About Heather
Heather grows vigorously on peat and acid soils. Three main varieties are found on British moors.
Ling (Calluna vulgaris) a bushy evergreen shrub with many, often tortuous stems, is by far the most common. It can grow to 60cms, twice the height of the other two.
Cross-leaved heath (Erica tetralix) and bell heather (Erica Onerea) - Ling is the last of the three to flower. In late August it covers the hilltops with a carpet of purple.
But the moors did not always look as they do today.....
The Origins of the Heather Moor
After the end of the last ice age, some 15,000 years ago woodland spread over most of the landscape of England and Wales. On the hilltops it remained more open with perhaps heathy grasslands on the highest ground.

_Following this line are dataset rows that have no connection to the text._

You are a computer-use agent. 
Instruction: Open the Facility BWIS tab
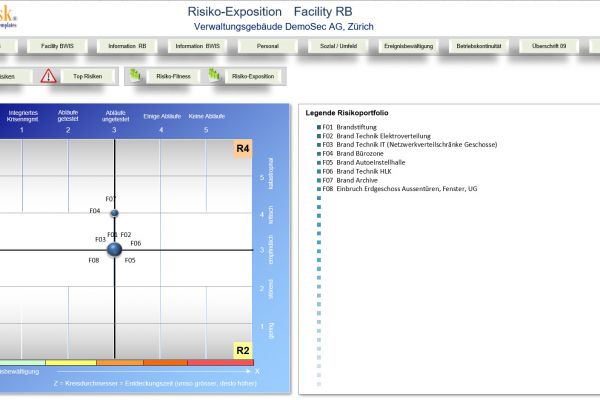pyautogui.click(x=57, y=46)
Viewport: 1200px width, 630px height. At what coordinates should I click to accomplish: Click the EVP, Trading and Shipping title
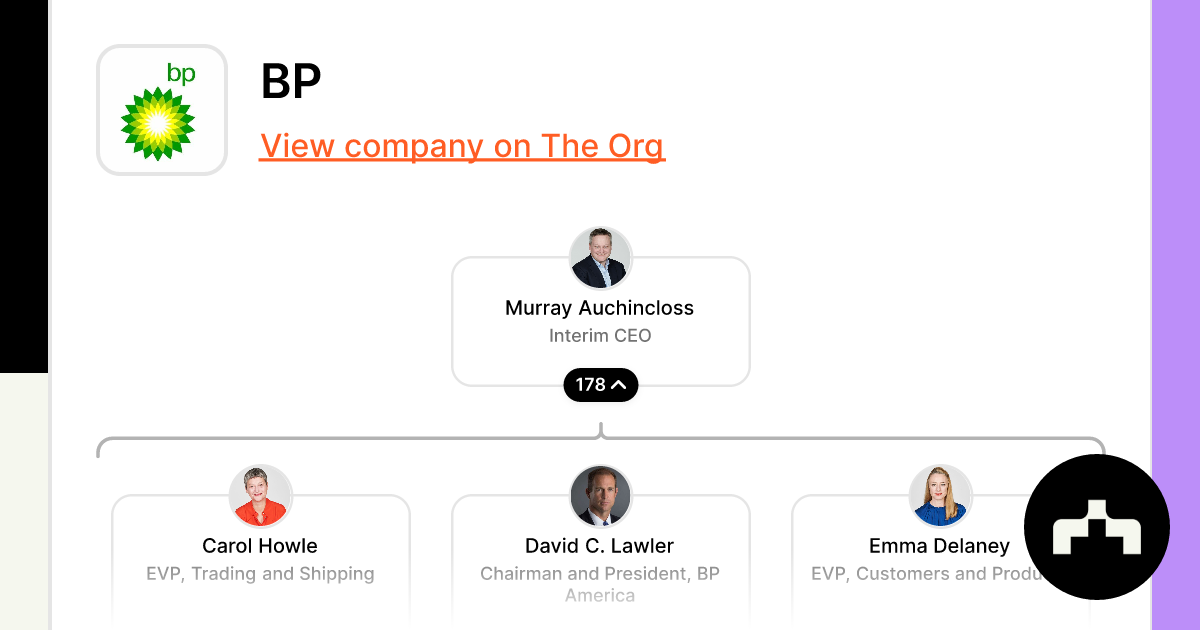click(260, 574)
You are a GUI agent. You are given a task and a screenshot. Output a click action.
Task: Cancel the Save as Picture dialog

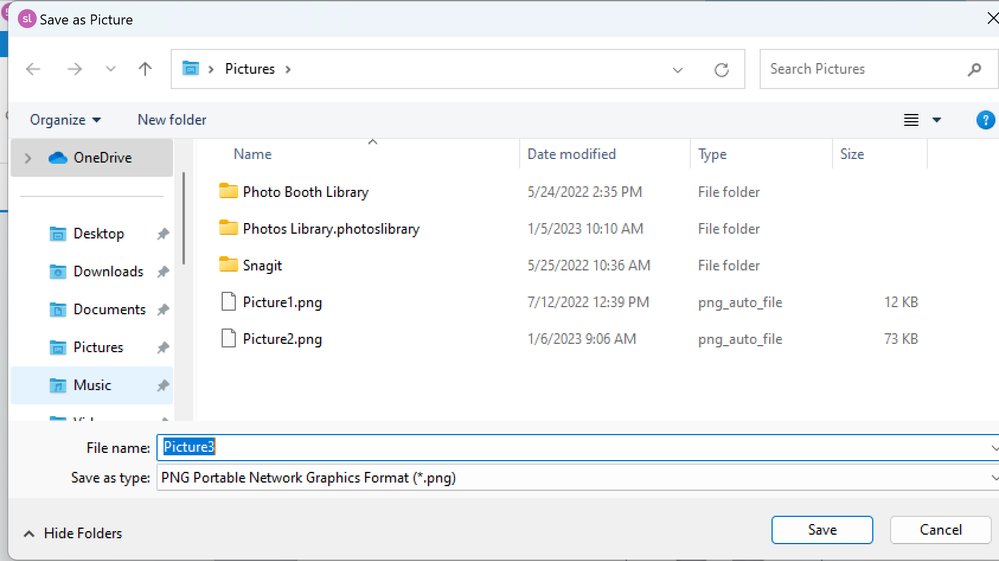(x=940, y=530)
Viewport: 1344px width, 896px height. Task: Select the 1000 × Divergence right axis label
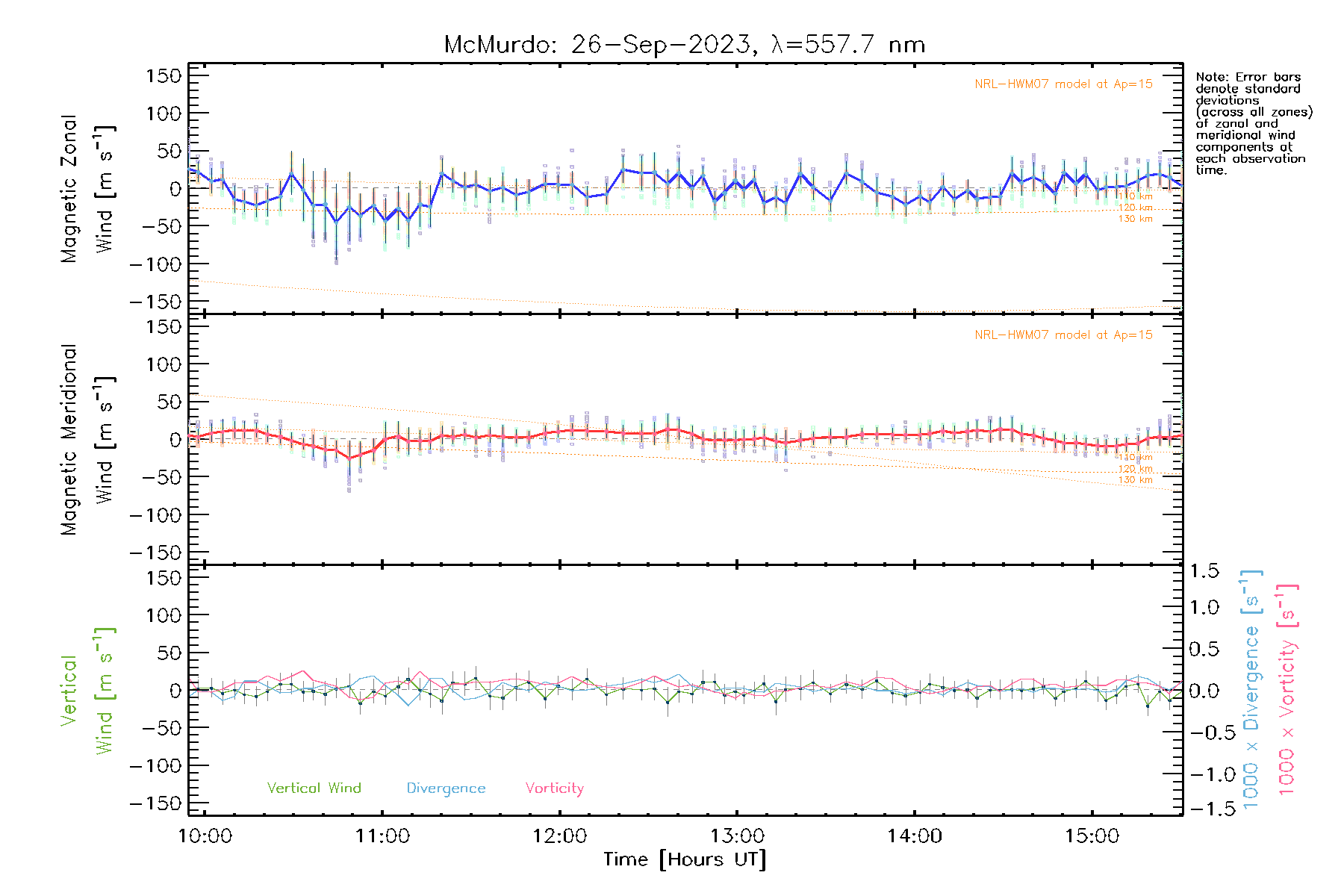pyautogui.click(x=1251, y=690)
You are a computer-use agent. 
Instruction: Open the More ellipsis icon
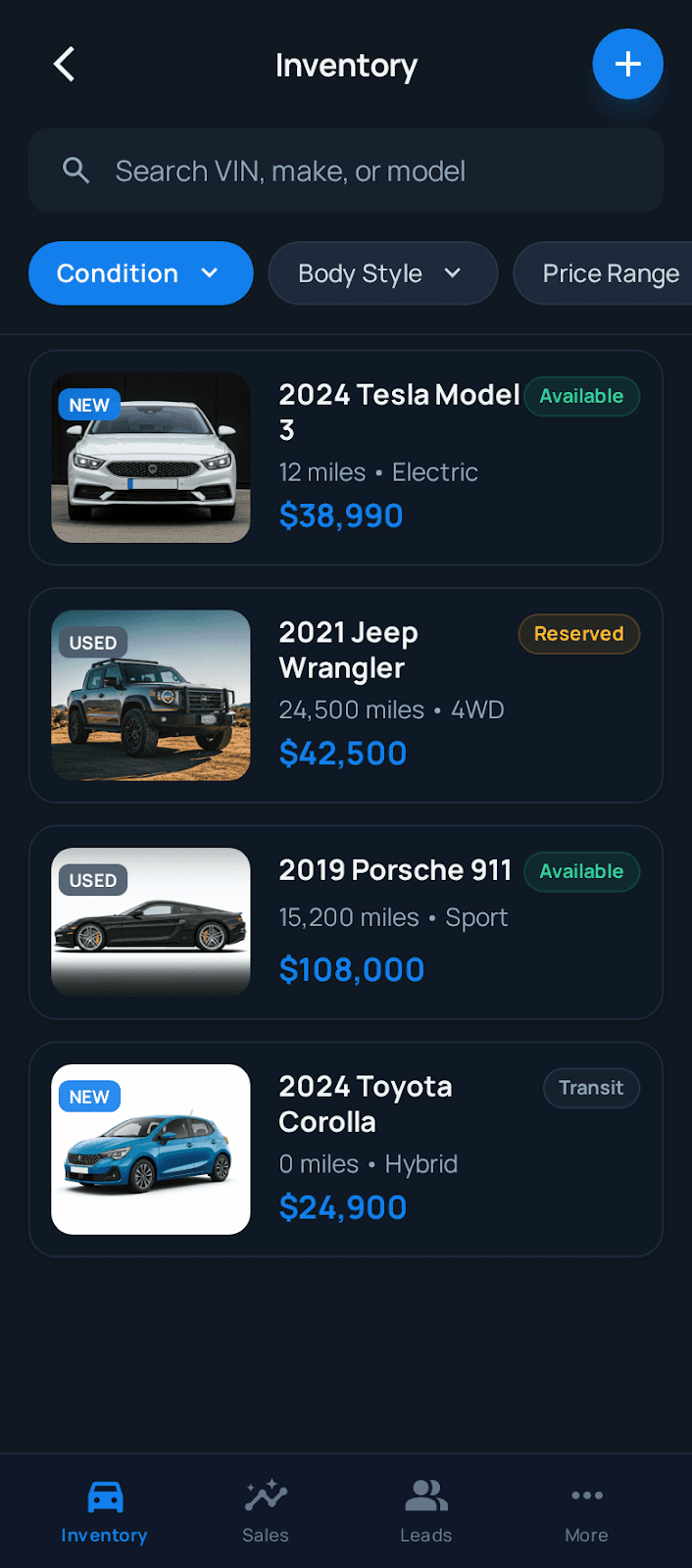coord(586,1496)
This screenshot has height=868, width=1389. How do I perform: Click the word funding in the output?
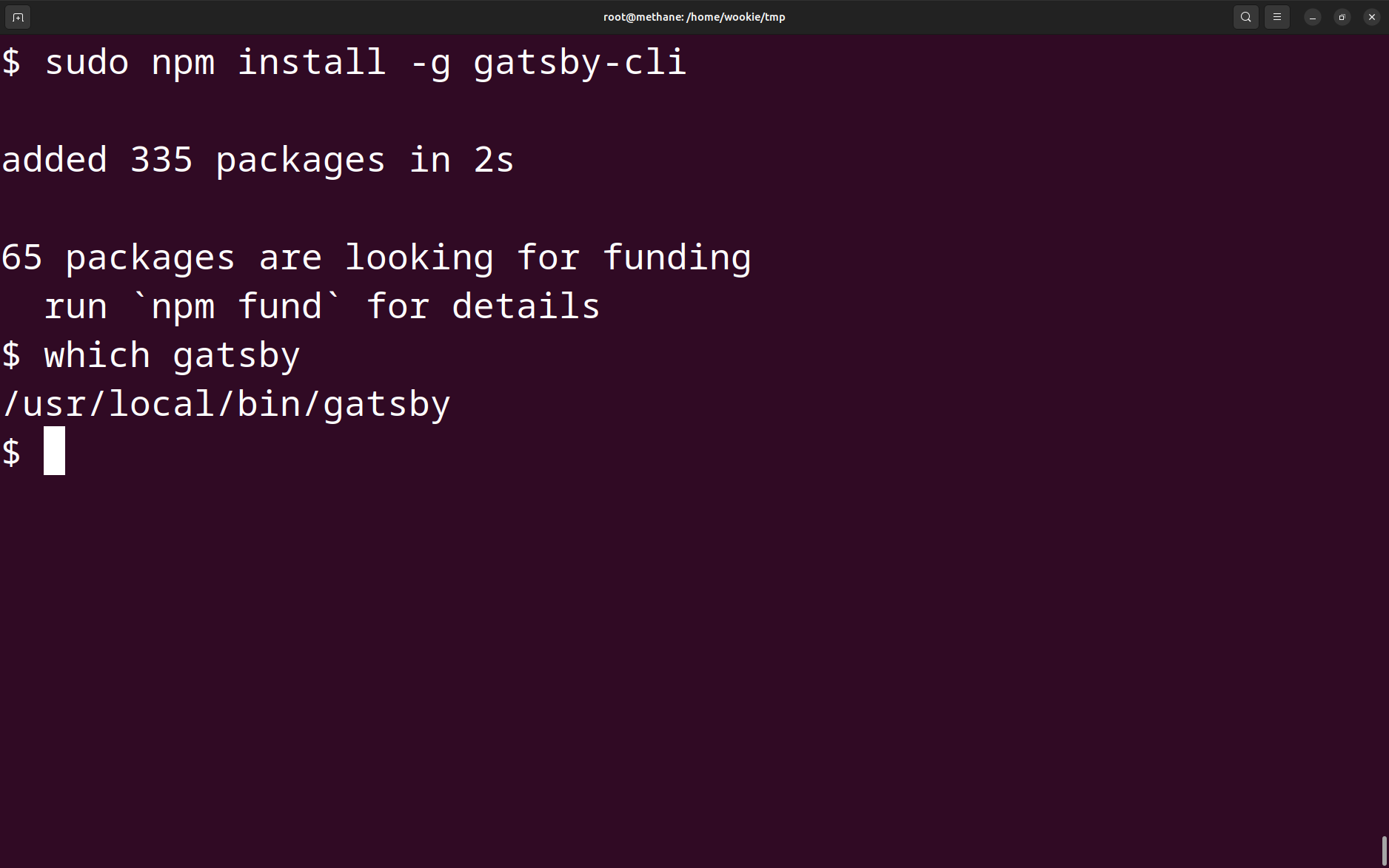[x=676, y=257]
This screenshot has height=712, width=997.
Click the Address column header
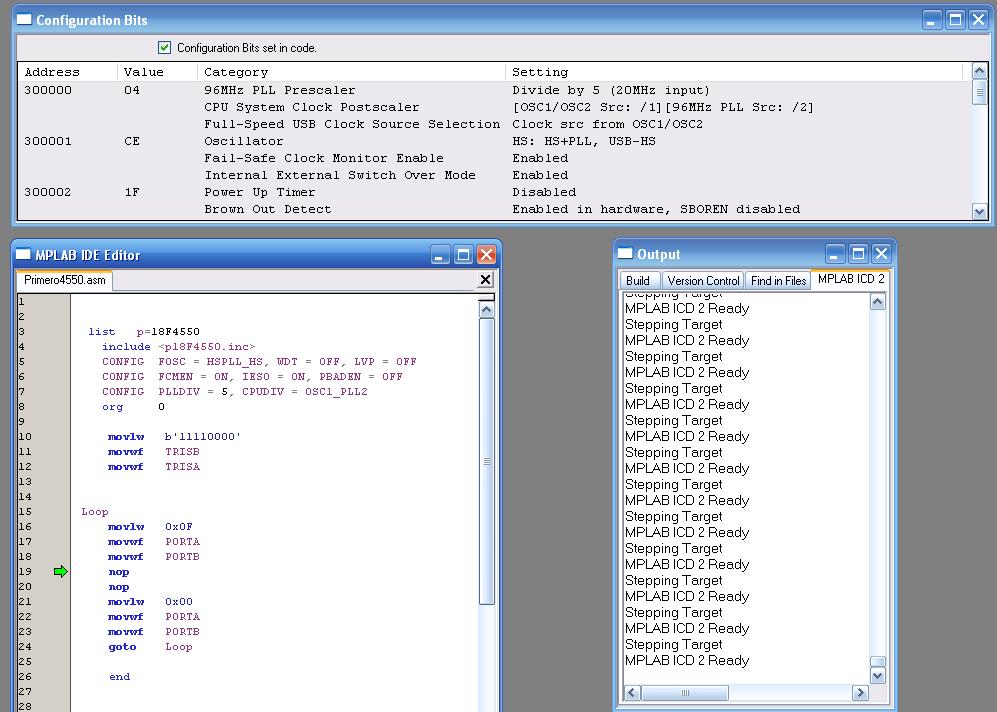click(52, 72)

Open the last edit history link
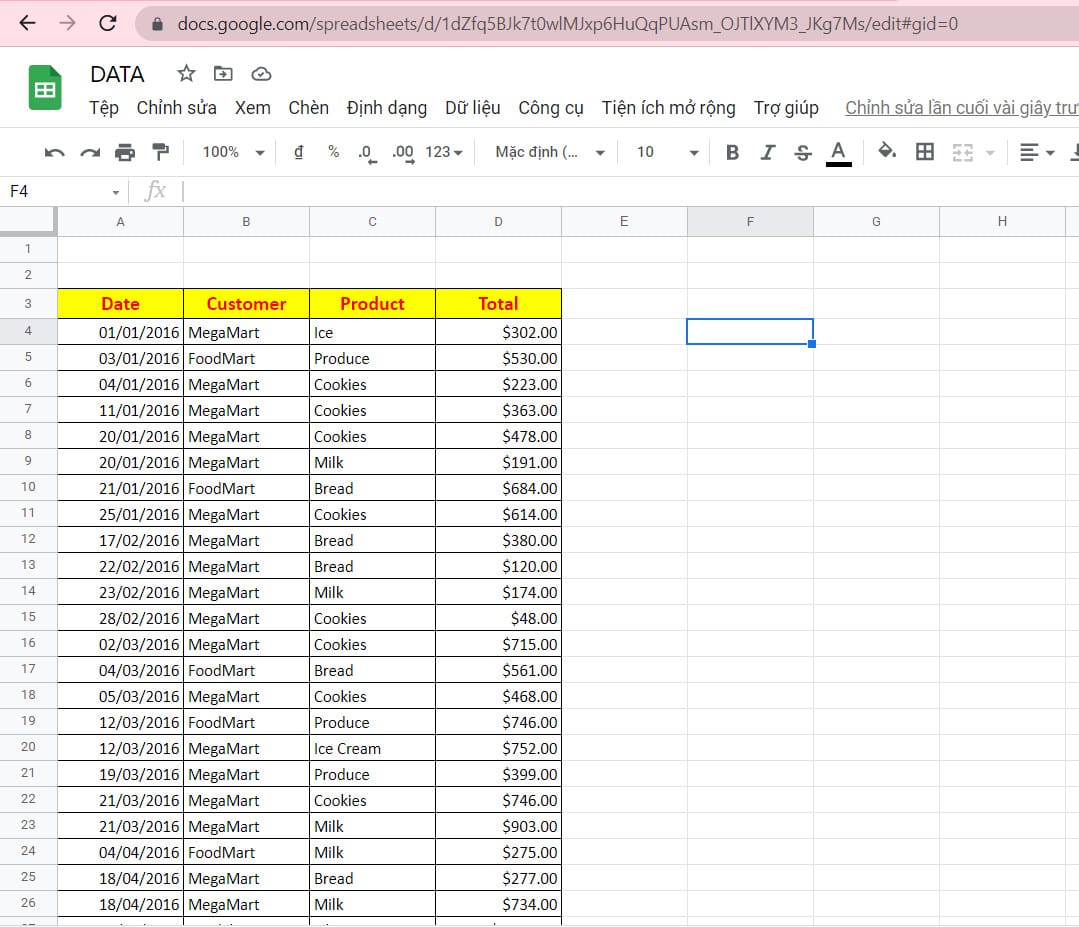coord(960,108)
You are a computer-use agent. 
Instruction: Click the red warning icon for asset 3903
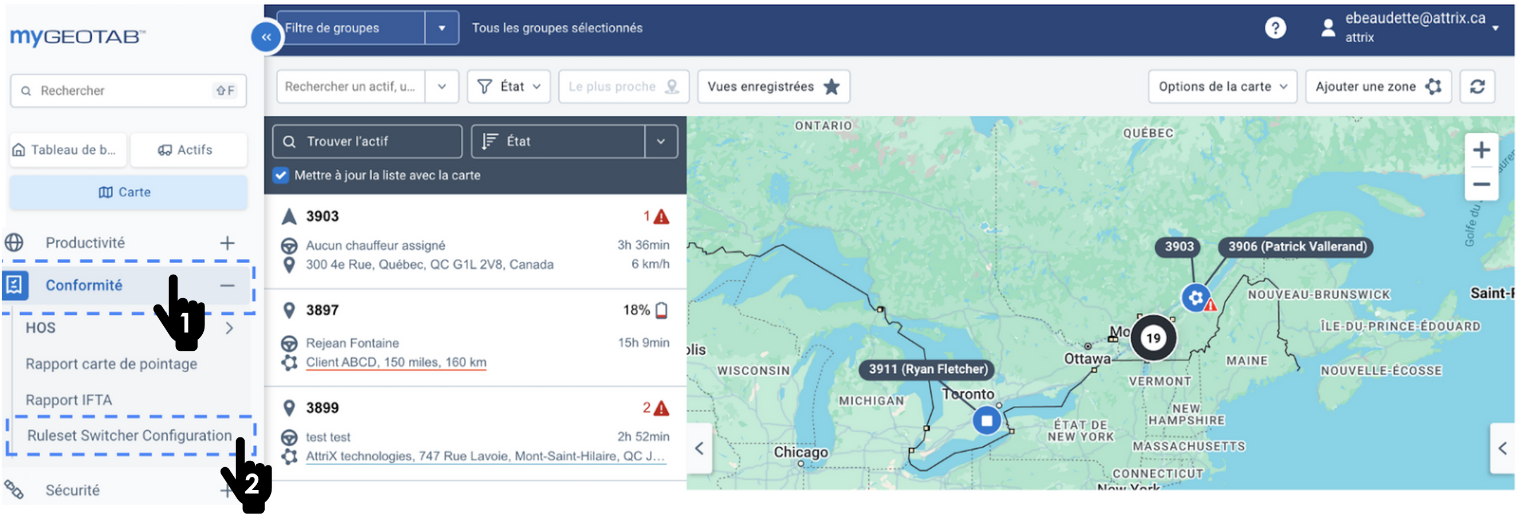[x=661, y=217]
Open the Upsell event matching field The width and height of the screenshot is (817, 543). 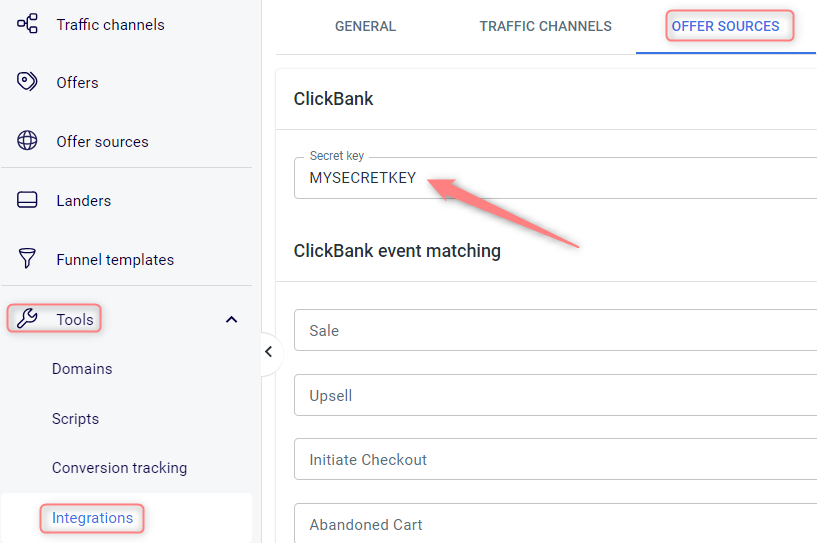click(555, 395)
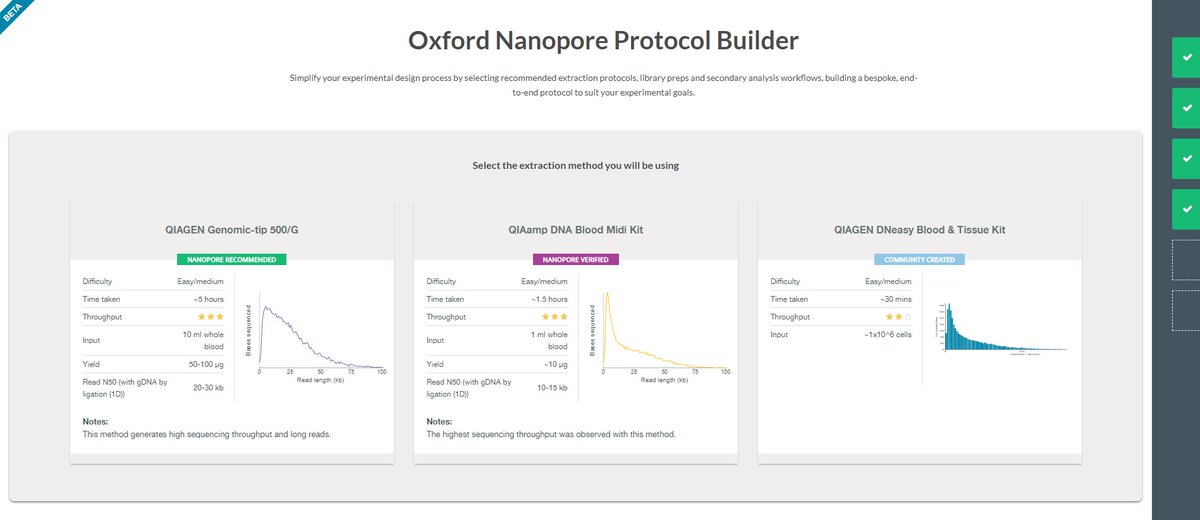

During the Stone Age people began to occupy the uplands. To begin with they depended on a hunter gatherer lifestyle and learned to manipulate the forest by burning clearings. This brought a greater abundance of animals, which in turn could be more easily caught in the open areas.
By 5000BC, Britain was totally populated. People now depended on more organised farming for their food which led to wider woodland clearance to provide grazing for animals and production of crops. But the soils on the hills were thin and their goodness was soon depleted. With the tree cover removed, soil erosion also set in, much as happens today with the removal of rain forests. Once the quality of the soil had deteriorated, productive farming on the higher ground failed. With sour soils blanket peat and heath began to spread.
The hills would still have been grazed, especially after the Norman conquest when monasteries had extensive sheep flocks. The stock grazing along with the effects of rabbits, which were introduced by the Romans, suppressed the growth of any taller vegetation.
Up until the last 200 years the moorland landscape was probably more varied than we see today with a greater mixture of heather bogs and perhaps grassland.